As to the points taken by the borrower:
(1) What is the ‘service’? Under s 19(1) DDA 1995 it was unlawful of the provider of services to discriminate against a person in a number of specified ways. The ‘service’ that is under consideration is that which was actually provided by the lender to the borrower. It should not be defined too broadly, otherwise the ‘reasonable adjustment’ mechanism becomes too general. The service provided was the provision of a repayment mortgage which involved a single loan of a fixed sum, with the property as security, and no facility to increase the amount of the loan. The essence of the borrower’s complaint was that she should have been offered an interest-only mortgage, but that would have been a different service, with a different loan and a different and uncertain security.
(2) Should there have been a ‘reasonable adjustment’? Did the refusal to switch to interest-only make it impossible or unreasonably difficult to access or make use of the service? No. An interest-only mortgage was not the service being provided. In any event, there is no evidence that it was impossible or unreasonably difficult for disabled people to access the service compared to the access offered to other members of the public.
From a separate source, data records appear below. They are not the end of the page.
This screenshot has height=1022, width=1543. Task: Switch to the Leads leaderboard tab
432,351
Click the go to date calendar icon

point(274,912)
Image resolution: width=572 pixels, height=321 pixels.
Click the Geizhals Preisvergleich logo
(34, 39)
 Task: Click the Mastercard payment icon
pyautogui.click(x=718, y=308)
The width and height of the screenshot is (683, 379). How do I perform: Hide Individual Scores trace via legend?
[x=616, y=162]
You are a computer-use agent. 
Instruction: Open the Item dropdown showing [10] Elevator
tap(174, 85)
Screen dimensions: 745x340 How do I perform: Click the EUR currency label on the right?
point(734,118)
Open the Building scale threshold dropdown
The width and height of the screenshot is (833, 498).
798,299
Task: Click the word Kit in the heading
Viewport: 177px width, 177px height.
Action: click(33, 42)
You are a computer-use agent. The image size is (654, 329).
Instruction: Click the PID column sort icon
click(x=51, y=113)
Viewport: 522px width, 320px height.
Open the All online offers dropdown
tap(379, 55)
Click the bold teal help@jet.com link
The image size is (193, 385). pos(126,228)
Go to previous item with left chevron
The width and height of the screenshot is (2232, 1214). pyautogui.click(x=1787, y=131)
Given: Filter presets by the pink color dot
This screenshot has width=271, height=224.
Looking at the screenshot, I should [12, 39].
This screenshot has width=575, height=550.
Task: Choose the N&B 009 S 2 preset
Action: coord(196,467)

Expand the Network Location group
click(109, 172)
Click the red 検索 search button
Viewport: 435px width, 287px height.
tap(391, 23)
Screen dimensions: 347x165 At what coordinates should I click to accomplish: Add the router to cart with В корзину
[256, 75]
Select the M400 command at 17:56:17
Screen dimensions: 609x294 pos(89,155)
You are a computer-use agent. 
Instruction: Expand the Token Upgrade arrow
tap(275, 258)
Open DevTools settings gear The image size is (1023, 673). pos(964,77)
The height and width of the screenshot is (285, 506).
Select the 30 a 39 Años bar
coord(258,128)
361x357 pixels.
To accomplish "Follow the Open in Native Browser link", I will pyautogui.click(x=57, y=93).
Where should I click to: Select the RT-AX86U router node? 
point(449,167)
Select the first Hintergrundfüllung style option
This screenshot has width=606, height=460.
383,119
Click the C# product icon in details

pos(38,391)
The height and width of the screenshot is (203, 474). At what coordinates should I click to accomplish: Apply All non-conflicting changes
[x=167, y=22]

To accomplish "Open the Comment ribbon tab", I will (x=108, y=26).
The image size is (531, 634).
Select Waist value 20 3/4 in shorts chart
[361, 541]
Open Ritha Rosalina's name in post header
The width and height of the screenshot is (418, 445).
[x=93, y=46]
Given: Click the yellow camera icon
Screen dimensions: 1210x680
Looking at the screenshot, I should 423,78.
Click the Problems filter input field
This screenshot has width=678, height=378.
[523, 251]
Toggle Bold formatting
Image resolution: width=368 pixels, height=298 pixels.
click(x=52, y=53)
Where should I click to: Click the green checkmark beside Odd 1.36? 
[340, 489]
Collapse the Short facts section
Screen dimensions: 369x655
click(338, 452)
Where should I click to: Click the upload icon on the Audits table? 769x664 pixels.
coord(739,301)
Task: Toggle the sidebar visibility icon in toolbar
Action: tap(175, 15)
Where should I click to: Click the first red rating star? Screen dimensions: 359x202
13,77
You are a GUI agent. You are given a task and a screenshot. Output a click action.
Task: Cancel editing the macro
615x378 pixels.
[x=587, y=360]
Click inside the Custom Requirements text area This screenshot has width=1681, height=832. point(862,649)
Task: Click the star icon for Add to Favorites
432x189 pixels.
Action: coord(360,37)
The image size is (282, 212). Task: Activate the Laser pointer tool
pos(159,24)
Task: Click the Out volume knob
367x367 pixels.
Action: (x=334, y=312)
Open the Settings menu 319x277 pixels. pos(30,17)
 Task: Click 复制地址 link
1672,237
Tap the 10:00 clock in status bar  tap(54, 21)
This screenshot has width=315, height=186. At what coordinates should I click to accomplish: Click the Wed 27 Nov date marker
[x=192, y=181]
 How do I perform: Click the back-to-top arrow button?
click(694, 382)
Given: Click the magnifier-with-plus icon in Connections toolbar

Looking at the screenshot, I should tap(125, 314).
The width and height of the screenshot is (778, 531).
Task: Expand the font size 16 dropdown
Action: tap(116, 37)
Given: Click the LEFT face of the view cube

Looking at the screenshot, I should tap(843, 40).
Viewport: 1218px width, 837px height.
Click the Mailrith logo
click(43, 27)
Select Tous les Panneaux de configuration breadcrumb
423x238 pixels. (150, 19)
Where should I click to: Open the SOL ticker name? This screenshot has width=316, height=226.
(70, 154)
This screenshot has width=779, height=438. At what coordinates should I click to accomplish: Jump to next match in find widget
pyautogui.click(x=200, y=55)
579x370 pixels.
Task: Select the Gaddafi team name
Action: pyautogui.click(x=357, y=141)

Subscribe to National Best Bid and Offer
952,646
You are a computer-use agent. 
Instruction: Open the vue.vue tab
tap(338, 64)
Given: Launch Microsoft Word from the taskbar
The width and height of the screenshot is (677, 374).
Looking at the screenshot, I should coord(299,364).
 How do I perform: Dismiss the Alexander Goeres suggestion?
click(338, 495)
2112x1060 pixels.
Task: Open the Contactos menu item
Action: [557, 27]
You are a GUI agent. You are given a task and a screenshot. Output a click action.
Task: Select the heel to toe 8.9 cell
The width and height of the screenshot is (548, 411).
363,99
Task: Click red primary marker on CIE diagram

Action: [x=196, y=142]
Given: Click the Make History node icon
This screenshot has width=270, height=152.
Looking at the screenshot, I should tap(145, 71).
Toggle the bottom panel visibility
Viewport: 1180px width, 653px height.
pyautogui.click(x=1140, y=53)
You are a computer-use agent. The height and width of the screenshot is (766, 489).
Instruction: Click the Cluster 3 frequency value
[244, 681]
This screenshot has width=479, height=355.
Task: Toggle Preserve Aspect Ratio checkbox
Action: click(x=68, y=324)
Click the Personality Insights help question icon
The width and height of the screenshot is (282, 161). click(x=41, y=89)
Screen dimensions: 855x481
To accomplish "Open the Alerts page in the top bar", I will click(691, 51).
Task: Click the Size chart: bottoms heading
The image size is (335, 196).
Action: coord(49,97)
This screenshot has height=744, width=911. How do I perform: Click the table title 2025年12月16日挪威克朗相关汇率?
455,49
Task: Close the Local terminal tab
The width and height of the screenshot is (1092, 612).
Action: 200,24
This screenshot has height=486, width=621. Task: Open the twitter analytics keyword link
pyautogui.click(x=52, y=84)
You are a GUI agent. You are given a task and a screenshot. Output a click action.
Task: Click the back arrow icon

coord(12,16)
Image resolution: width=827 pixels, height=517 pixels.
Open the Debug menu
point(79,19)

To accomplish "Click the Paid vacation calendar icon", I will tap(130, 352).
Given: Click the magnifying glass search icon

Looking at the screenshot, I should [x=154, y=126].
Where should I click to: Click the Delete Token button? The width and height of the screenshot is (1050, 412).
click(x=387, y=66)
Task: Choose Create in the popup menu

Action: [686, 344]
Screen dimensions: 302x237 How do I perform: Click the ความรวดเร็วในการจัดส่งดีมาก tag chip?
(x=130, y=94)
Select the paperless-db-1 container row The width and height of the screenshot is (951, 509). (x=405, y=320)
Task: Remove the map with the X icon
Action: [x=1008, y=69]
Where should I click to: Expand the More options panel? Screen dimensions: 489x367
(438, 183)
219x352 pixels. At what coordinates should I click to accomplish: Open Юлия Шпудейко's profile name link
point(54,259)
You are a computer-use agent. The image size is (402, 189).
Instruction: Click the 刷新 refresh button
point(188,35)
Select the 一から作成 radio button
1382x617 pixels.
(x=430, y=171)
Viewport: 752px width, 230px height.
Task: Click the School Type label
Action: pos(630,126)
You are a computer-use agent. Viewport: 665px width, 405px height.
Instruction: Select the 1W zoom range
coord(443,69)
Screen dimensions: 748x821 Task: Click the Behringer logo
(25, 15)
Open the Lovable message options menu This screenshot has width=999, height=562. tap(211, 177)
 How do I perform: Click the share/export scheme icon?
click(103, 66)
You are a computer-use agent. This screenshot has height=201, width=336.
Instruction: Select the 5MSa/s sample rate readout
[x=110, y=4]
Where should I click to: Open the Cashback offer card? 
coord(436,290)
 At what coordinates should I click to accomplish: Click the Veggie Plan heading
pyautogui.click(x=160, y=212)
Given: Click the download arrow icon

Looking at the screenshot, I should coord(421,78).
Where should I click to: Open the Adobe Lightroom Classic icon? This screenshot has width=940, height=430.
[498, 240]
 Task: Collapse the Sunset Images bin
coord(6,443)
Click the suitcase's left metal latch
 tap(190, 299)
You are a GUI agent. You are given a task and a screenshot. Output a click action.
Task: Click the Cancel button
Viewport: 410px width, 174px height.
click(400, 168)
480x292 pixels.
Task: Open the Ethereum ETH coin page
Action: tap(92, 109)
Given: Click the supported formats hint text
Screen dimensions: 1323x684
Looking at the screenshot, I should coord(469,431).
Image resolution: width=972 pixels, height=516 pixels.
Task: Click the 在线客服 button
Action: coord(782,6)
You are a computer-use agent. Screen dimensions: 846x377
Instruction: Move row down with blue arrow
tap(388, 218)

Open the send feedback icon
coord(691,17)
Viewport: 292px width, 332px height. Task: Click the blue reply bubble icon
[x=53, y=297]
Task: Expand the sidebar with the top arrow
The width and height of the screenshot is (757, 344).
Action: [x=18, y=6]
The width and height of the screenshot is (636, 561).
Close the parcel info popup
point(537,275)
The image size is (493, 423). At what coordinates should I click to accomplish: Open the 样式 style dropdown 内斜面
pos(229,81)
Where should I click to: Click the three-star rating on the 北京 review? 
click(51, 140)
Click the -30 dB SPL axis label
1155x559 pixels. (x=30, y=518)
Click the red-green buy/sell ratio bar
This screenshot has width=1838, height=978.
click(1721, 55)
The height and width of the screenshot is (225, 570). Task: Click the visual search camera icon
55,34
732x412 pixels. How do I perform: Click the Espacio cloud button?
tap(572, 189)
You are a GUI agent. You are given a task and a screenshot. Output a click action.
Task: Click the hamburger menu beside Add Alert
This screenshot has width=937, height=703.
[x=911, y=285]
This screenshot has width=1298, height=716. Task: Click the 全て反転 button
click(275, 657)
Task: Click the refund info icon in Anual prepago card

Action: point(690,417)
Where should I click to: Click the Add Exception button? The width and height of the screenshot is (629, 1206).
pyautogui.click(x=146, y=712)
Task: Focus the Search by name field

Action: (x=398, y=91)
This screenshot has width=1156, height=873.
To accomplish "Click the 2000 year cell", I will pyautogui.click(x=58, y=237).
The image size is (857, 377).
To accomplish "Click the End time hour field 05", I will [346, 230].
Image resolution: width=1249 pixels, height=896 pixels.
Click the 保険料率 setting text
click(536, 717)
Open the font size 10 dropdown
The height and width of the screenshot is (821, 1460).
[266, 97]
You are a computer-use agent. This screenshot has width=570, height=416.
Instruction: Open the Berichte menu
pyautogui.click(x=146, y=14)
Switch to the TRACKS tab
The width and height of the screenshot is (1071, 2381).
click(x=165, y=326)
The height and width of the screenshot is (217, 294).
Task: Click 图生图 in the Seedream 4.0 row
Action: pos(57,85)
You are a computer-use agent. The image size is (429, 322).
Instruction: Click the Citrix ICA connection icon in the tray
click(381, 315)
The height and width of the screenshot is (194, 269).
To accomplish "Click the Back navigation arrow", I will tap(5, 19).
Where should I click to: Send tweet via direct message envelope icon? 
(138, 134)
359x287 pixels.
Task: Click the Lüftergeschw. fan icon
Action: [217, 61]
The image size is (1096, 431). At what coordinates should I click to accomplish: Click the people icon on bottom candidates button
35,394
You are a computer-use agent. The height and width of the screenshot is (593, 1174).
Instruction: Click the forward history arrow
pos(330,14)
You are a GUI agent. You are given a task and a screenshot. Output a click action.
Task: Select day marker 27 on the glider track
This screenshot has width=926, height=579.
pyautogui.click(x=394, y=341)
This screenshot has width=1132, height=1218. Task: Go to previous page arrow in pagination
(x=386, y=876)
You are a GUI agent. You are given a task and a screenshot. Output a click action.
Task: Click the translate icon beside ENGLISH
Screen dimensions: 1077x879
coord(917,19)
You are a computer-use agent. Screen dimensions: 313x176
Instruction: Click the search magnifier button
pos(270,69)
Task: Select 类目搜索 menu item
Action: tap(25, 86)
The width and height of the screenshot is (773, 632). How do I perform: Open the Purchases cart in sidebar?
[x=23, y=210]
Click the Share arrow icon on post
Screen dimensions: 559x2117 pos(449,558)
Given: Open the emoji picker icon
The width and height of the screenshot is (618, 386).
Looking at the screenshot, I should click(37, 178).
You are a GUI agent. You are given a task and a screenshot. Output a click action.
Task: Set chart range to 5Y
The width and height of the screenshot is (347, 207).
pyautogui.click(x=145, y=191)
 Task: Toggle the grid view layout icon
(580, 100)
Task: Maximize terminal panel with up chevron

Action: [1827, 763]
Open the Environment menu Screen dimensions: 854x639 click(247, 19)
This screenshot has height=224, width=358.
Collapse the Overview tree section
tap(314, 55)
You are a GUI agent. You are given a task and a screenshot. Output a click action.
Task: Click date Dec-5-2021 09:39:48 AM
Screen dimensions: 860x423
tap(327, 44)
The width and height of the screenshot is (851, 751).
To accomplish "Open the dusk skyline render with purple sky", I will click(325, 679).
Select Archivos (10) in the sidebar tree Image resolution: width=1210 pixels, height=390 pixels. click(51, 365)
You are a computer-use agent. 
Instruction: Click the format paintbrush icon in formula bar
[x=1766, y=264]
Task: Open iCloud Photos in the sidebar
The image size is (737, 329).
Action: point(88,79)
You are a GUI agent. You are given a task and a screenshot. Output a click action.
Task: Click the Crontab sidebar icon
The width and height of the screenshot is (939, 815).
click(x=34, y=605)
Further, it would be unreasonable to require SP to adjust its ‘no conversion’ policy generally so as to offer it to disabled persons. The borrower could not rely on ‘forbearance’ policies, or MCOB. The regulatory framework does not say that interest-only mortgages would amount to imprudent lending.
(3) Was the interest-only mortgage which the borrower says she should have been offered fundamentally different to the mortgage that she had originally agreed? Yes. If the borrower had switched to interest-only, all the guarantees that would have been available with a repayment mortgage would have been absent.
Although this will come as a relief to lenders, the outcome is not particularly surprising. The key issue on a discrimination claim is whether a provider of services has a practice, policy or procedure which makes it impossible or unreasonably difficult for a disabled person to make use of a service he provides to other members of the public. It is difficult to see how a borrower, who contracts for a repayment loan, can allege that it is impossible or unreasonably difficult for him to access the service he contracted for, or that a lender should make a reasonable adjustment by offering to switch to interest-only, which is a fundamentally different service.